Hüzün kaçamağı yapıyorum, yanlış anlama sevdiğim keyifsizliğimden değil. Sadece daha önce içimde tutup akıtamadığım yaşları akıtmak için. Dün akşamı düşünmek için de fırsat sonra. Garipti. Eskiden kalma desem değil, içindeyim desem hiç değil. Garip bir akşamdı. Dışarısında kaldığım portreler meğer hiç içselleştirmediklerimmiş. Nasıl fark etmemişim anlayamıyorum. Üstelik yıllar olmuş bu portreleri hayatıma alalı. Öteki taraftan daha düne kadar olmayan başkaları yılların paylaşımına çalım atmış, yakındalar. Şaşkınlık verici ve o kadar da gerçek samimiyetleri. Farkındayım sandığım zamanlarda demek ki bastırmışım içimdeki karmaşaya duyguları. Süreçten aldığım keyfi sonuca odaklayarak gözyaşına sokmuşlar beni. Şimdi gerçeğim, şaşkınlığım kendi gerçekliğimden.
Ağlamayı şölen haline getirmek isteyişim kendime geri geldiğim için. İrin tutmuş bir yaraya pansuman yapmak gibi bu durum yumuşak dokunuşlarla. Biliyor musun canım, üstelik seni bir kez daha anladım bugün. Bir kez daha doğru bir sevişteyim dedim tanrıya şükür. Varlığın olmadan yokluk bana kalan sanıyordum, böyle olmadığını gördüm ve iyi ki aşığım sana. Kendi hayatımı geri aldım senden. Bu sebepten de, yeni filizlenen bir çiçek gibi bahara girerken sana aşk açtım.

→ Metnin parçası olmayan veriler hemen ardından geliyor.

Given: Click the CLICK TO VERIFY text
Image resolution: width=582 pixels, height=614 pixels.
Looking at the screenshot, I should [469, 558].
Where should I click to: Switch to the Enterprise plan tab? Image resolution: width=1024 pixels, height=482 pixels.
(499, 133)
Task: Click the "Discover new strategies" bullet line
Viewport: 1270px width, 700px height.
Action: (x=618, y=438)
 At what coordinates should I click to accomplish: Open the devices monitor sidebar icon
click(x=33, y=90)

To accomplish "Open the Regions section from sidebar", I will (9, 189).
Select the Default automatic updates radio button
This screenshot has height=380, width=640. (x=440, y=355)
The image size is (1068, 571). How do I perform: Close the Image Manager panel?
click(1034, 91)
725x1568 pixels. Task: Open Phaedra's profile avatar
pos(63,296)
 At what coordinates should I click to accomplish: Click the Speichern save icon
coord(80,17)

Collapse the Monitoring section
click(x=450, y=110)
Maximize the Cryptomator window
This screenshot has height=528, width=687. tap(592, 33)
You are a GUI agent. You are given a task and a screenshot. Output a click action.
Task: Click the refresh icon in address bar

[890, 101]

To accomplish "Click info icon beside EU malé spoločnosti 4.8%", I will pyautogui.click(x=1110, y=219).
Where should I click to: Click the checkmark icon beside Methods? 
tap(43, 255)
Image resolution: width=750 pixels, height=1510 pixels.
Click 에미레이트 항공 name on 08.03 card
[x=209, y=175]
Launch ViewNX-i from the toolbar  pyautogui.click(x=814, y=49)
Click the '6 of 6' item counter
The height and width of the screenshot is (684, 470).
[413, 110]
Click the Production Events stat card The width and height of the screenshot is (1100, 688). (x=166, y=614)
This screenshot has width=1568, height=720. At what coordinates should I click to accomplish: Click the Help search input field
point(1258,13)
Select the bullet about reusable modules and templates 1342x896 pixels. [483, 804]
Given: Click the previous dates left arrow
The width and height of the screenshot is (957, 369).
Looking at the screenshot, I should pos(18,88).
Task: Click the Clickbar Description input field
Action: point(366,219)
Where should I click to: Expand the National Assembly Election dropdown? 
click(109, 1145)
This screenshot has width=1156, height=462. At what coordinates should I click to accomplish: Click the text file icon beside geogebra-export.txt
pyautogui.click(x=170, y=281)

Tükendiğimi sandığım zamanlar oldu. Hatta bedenimi de teslim ettiğim zifiri karanlık, ağrılı zamanlar. Kıyısına geldiğim düşmeler. Sendelemeler. Kelimelerim de tükendi sandım, kâğıda kalem süremedim. Cevabının olmadığı sorulara çaptım. Sandım ki ölüyorum, bu sefer son. Yanıldığımı her durumu sipersizken karşıma çıkaran hayat gösteri yine bana, mucize dediğim yansımanı barındıran yaşantılarla. Güçlendim. Yüreğimden indirdim sonra tek tek o portreleri. Yenilerini asmaya niyetim yok, senle kaldım. Sabrıma saygı duyduğunu gördüm. Değiştim sandılar, belki sende sandın. Gün geçti üstünden. Koşturmaca içinde aniden sana rastladım, ses edemedimse de kendim kadar aşktım. Çarpan kalbimi duydun sandım, çocuksu bir duyguda heyecanlandım.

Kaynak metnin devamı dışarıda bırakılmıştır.